• Stone bull's-head rhyton



Stone bull's-head rhyton
Stone bull's-head rhyton

Stone bull's-head rhyton


Λ2713
Stone (Chlorite)
Mended from fragments and restored on most of the left side, the muzzle and the horns, which were probably of gilded wood.
Height: 14.8 cm. (from mouth to top of head) Width: 13.1 cm. (from one ear to the other)
Zakros
Palace
Late Bronze Age. Neopalatial period, Late Minoan ΙI period.:
1500 - 1450 BC:
Gallery:
VIII
Case:
88
Exhibition thematic unit:
Late Bronze Age - Neopalatial period (1700-1450 BC).

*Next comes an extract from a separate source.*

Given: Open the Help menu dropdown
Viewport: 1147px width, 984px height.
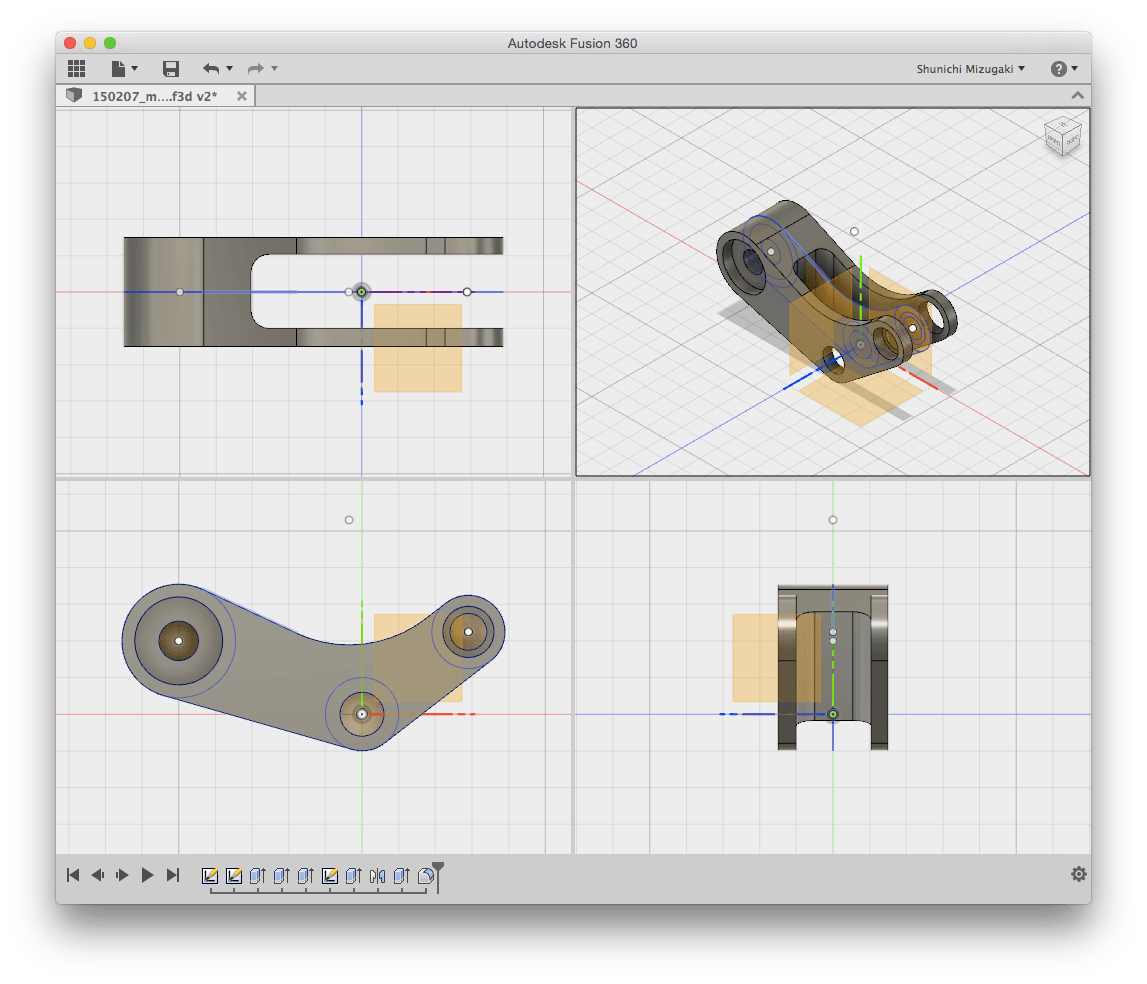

Minoan religion. Palace cult
Palace of Zakros. The Treasury of the Shrine
Description
Stone bull’s head rhyton. It is similar to the rhyton from the Little Palace of Knossos. The two are the best-preserved examples of this group of cult vessels. Although one eye of the Zakros rhyton bull was found during the excavation, the inlaid materials forming the inside of the eye have not been preserved, unlike the rhyton from Knossos. This, however, does not prevent us from admiring the masterly modelling of the bull’s head, with the details rendered in relief and with incisions. It was a cult vessel used for making libations, i.e. liquid offerings. The liquid was poured into a hole in the back of the neck and ran out of a hole in the bull’s mouth. Similar clay objects were already in use in the Protopalatial period. Stone bull’s-head rhyta, however, date from the Neopalatial period and are magnificent attestations to the high level of palatial, probably Knossian art on the one hand, and palace cult on the other.
Bibliography:
Andreadaki-Vlazaki, M., G. Rethemiotakis and N. Dimopoulou-Rethemiotaki (eds). From the Land of the Labyrinth: Minoan Crete, 3000-1100 B.C. Catalogue of the Exhibition From the Land of the Labyrinth: Minoan Crete, 3000-1100 B.C., Onassis Cultural Center, New York, March 13-September 13, 2008. New York, 2008, 250-251. Platon, Ν. Ζάκρος. Το Νέον Μινωικόν Ανάκτορον. Athens, 1974, 12, 150-151, fig. 95. Warren, P. Minoan Stone Vases. Cambridge, 1969, 89.
Author:
E. S.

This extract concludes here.